Table 1 summarizes the main characteristics of the three INSTIs. RAL is classified by the FDA as a category C drug for use during pregnancy, and the STR of TDF/FTC/EVG/cobicistat as category B, while information on this topic is not yet available for dolutegravir. Based on package inserts, RAL is not recommended for use during pregnancy, and TDF/FTC/EVG/cobicistat should be used during pregnancy only if the potential benefit justifies the potential risk to the fetus. RAL has been recently approved by the FDA for use in children and adolescents aged 2–18. Chewable pills are available for children aged 2 to 11, while the safety and effectiveness of TDF/FTC/EVG/cobicistat and DTG in pediatric patients less than 18 years have not been established. A study evaluating RAL in pregnancy is ongoing ( NCT01618305).

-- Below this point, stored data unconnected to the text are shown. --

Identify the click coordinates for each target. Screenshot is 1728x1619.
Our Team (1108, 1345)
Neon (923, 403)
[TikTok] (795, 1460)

Thus, we are privileged to have multiple options in regard to the use of various INSTIs for therapy of HIV-infected individuals. EVG is the newest INSTI to be approved, and the promise of DTG for the future therapy of HIV disease is exciting. Resistance against both RAL and EVG have been reported on the basis of both clinical failures (fewer with RAL than EVG) and tissue culture drug selection studies, and it is clear from this work that the most frequent mutations in the HIV integrase gene that confer resistance against RAL also confer resistance against EVG, making it highly improbable that these two molecules might be used to salvage one another in the event of drug resistance [3]. Indeed, EVG can overcome only one of the three RAL-resistance pathways (Y143). On the other hand, DTG has demonstrated clinical activity at double the standard dose of 50 mg bid in patients harboring viruses resistant to RAL and/or EVG [3]. However, an accumulation of the major RAL- or EVG-resistance mutations may also diminish the likelihood of long-term clinical success with DTG. At the same time, RAL, the first approved member of the INSTI family of drugs, remains the only integrase inhibitor to have proven itself over more than five years of clinical experience as a fully safe and effective compound, without significant drug-drug interactions, that is superior to EFV. Although RAL is only recommended for twice daily dosing, an analysis of the Qdmrk study and other recent studies in which virologically suppressed patients were switched to other regimens suggests that a once daily dose of 800 mg RAL could represent an option for first-line therapy in some patients presenting with HIV RNA < 100,000 c/ml or in virologically suppressed patients who wish to change regimens from a prior first-line boosted protease inhibitor containing regimen. Such qd dosing of RAL should be further evaluated in randomized settings


Each of RAL, EVG, and DTG will continue to be important components of combination anti-HIV therapy over many years. Although there are more long-term efficacy and safety data now available on RAL than on the other two drugs, the use of the other options in first-line therapy is also compelling. Due to its more favorable resistance profile, DTG will probably be the only member of the INSTI family of drugs that will be useful in both first-line therapy as well as in subsequent HIV INSTI-based treatment.